One in the hole.
Tired of the same old Beef Stroganoff with Macaroni and Cheese 2-Serving Freeze-Dried Pro-Paks? Or possibly the Turkey with Beet Bits and Eggs and Ham and Spuds? (Also freeze-dried.) You may be, if you've been eating official hiking food for a while.
Well, just because you're going out for a few days doesn't mean you have to buy expensive meals sealed in plastic. And maybe you don't want to.
For example, have you ever read what goes into one of these high-tech meals? Maybe, or like the rest of us, the only problem you ever had was finding a rock to hide the used pouch under.
So let's take a closer look at what's inside, courtesy of the fine print from a famous brand.
This instant entree of tasty food-like substances features tender beef-lookalike critter chunks jumbled with noodles, mushrooms, and a richly sour yet cream-like sauce.
Our patented Stand-Erect™ Chow-N-Go® eating pouch, made of 100% recycled nearly food-grade running shoe soles, provides a totally easy way to cook and eat your meal.
First, open the pouch, place it in a flat spot, and add boiling water. Wait three to five minutes, then crawl over and feed yourself until satiated. Just stick your head into the pouch and have at it. There's no need for fancy utensils like plates or sporks whatsoever. Pets love it too!

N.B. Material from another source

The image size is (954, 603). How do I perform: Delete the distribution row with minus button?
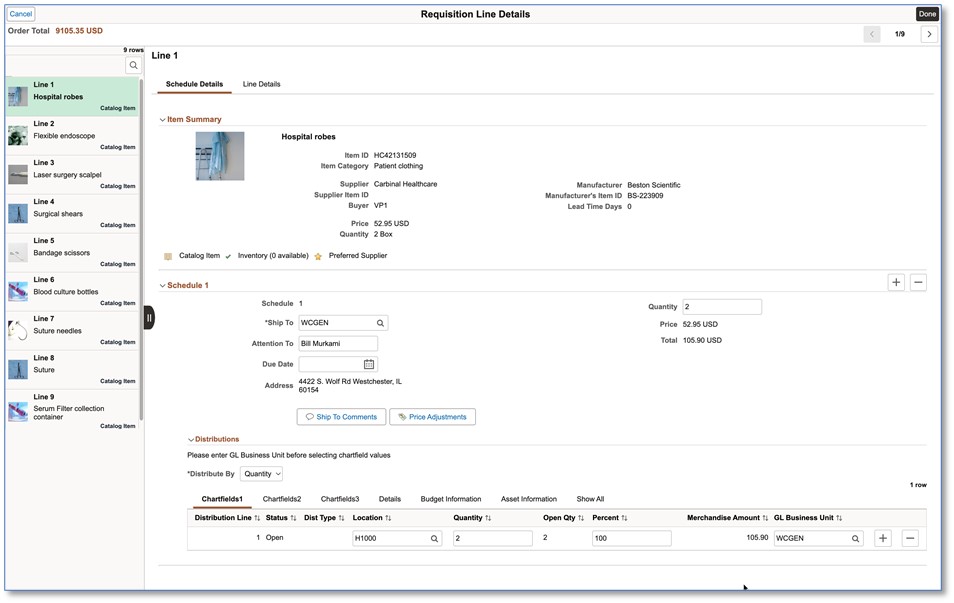click(x=910, y=538)
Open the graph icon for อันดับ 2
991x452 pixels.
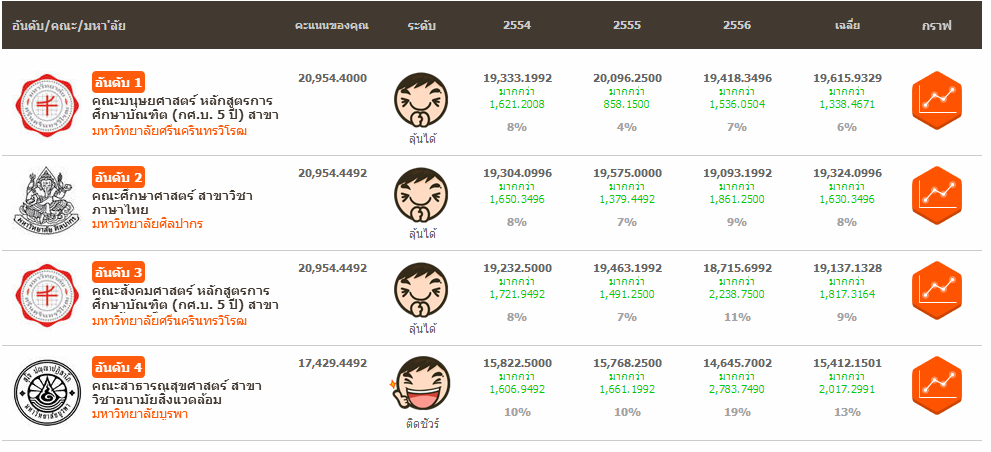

Ingredients: Richly-flavored cooked animal protein (includes animal flavoring and salt), mostly-natural foaming agents, milky substances, sodium phosphate, guar gum, locust bean gum, and goo). Mushroom chips, corn starch, nonfat dry milk lookalike powder, dehydrated spices, salt, beefy-flavored flavor (roasted animal and concentrated animal stock, hydrolyzed corn gluten, other dried things and yeasty extract), molasses, more spices, and additional spicy extract. Precooked noodles are made from genuine farm products. Extra salt added for flavor.
Nothing new there, but this stuff is expensive. So next time, how about you should make your own?
"Effort," you're thinking, probably. "Effort is hard and stuff." But maybe not. There are many fine meals that even you can make along the trail. All that's really necessary is a little imagination, or hunger and a pointed stick.
Today's recipe is called "Toad in the Hole", but of course you can't eat it in the hole, which is where the pointed stick comes in.
A typical, complicated "gourmet" recipe is something like the following:
Ingredients
- 1 egg
- 1/2 cup plain flour
- salt
- 3/4 cup milk
- 2 sausages
- butter or oil
Whisk the salt, egg, milk, and flour into a batter.
Roast the sausages in a small pan and remove. Toss in the butter or oil, reheat, then replace the sausages and pour in the batter.
Bake until puffy and brown all over.
See something wrong here? Yes. First, there's no toad. Second, where is the hole? And third, who carries all that stuff?
For backpackers, you have to keep it simple, and real. Real simple. In other words, take it back to basics. And we can't have any of that complicated baking.
In fact, Toad in the Hole originally started out simple. The first toad in the hole recipe didn't even call for toads, only "bits and pieces of any kind of meat", which is great, but it's easier if you aren't even that fussy.
So here is an updated recipe:
Ingredients
- One hole-dwelling critter
Boil water. Pour into hole.
Wait 10 minutes, five if you are extra hungry.
Remove critter from hole with pointed stick.
Eat.
Get back to hiking.
Still not sure? Here is an actual published review by an actual hiker:
By Albert H., from Nashville, TN.
Comments: I've tried this meal several times on different 3-season trips.
Overall, better than the Mountain Hut Beefy Stew with Noodly Bites, and didn't make me fart so much.
This is a great way to eat on weekend backpacking trips in the Great Smoking Mountains, where there are lots of holes.
My friends laughed at first but I saved enough money on food over the summer to afford a winter vacation to Acapulco, so that's cool, because I can hang out on the beach between visits to the parasite doctor. Sometimes it's hard finding enough live burrows near well-used camp-sites, but a warm, moist meal at the end of a long day is always nice, and it's easy to prepare. The pointed stick came in handy when the weasel was only partly cooked that one time and still had lots of fight left in him, but it worked out pretty well in the end.
I was always a skeptic about that prepacked and precooked food for hikers anyways and now I have a great alternative, and it's cheap too!
Pros:
- Easy To Prepare
- Flavorful
- Lightweight
- Quick Cook Time
Cons:
- Gave me tongue warts (when I ate a real toad).
- Wasn't fully cooked once (but I was short on stove fuel, so my fault there).
- I thought lizards were supposed to taste like chicken.
- My mistake, but only the first time - I thought it said "turd in a hole". Overly chewy, but still flavorful, and I caught on pretty fast.